TASK - Please begin with the line containing "Viewport: 1281px width, 946px" and reproduce each line exactly until the records below end, without any pictures.

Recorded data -
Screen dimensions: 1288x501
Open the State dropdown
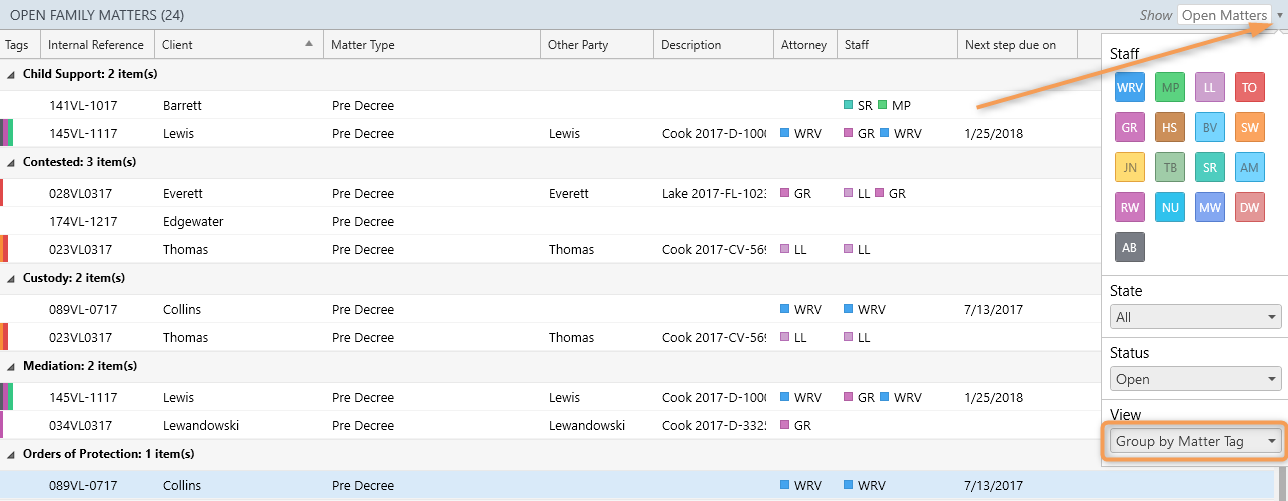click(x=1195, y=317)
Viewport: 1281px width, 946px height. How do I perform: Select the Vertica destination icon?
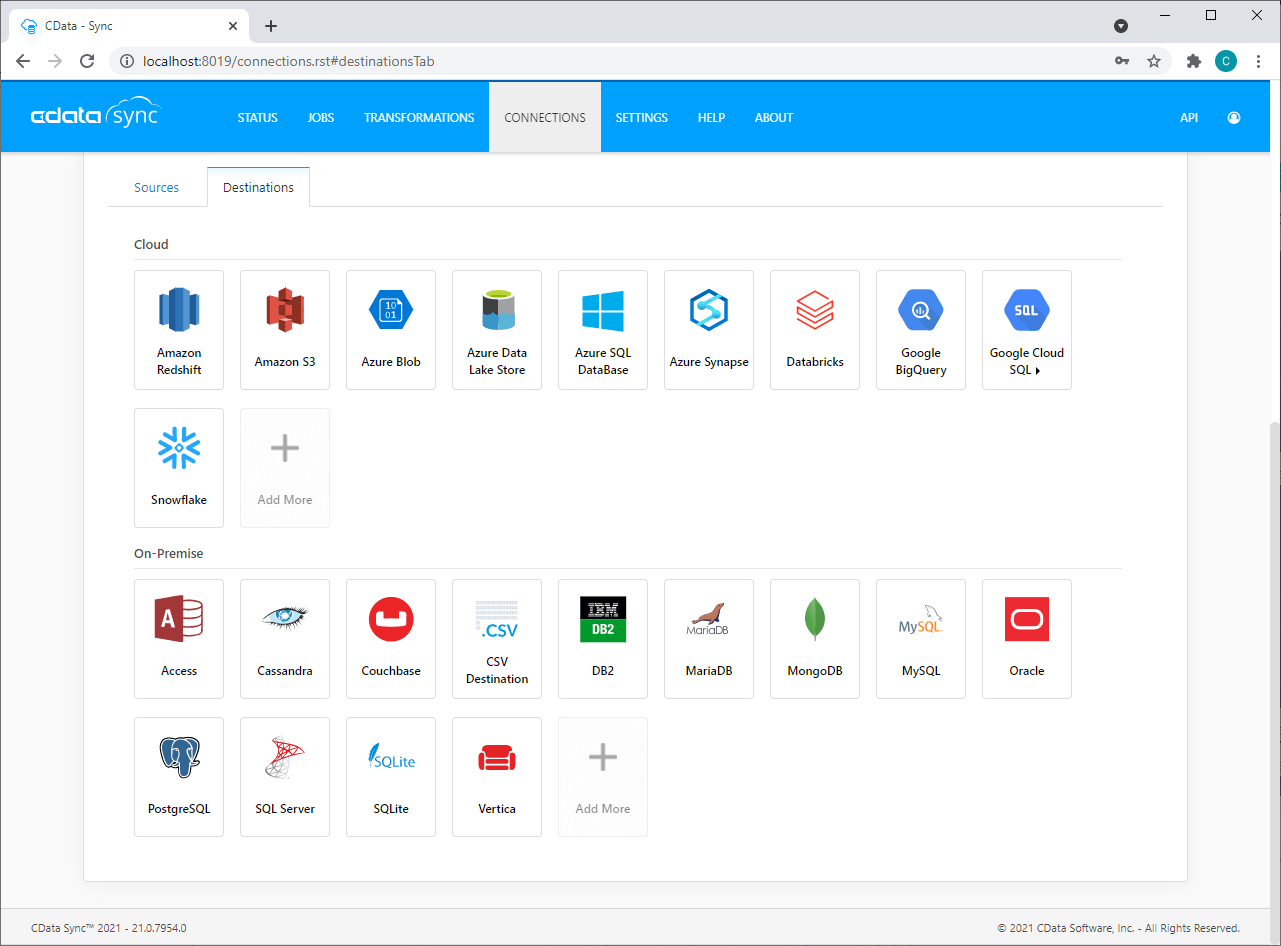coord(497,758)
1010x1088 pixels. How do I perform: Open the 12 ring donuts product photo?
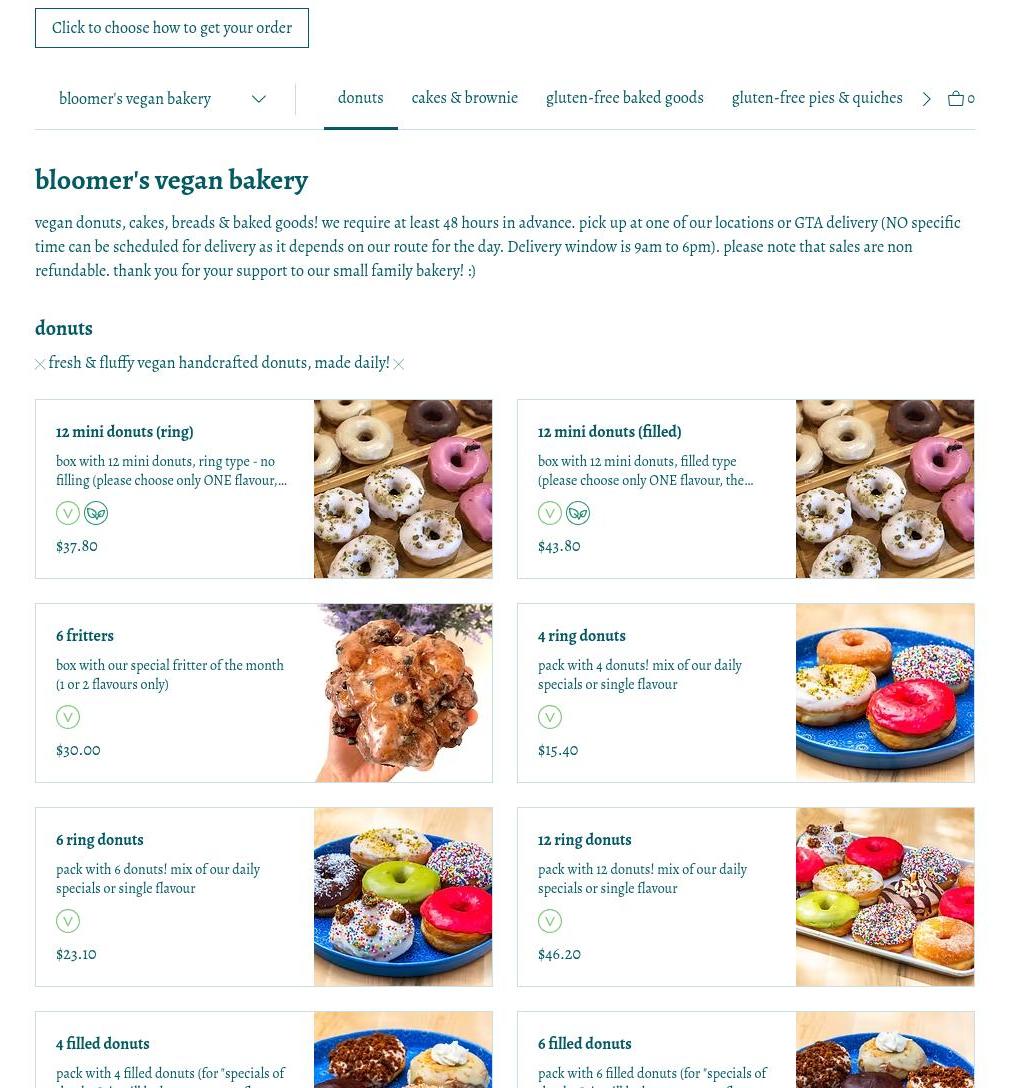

OUTPUT -
Viewport: 1281px width, 946px height. How do I perform: Select the Vertica destination icon?
coord(497,758)
1010x1088 pixels. How do I perform: Open the 12 ring donuts product photo?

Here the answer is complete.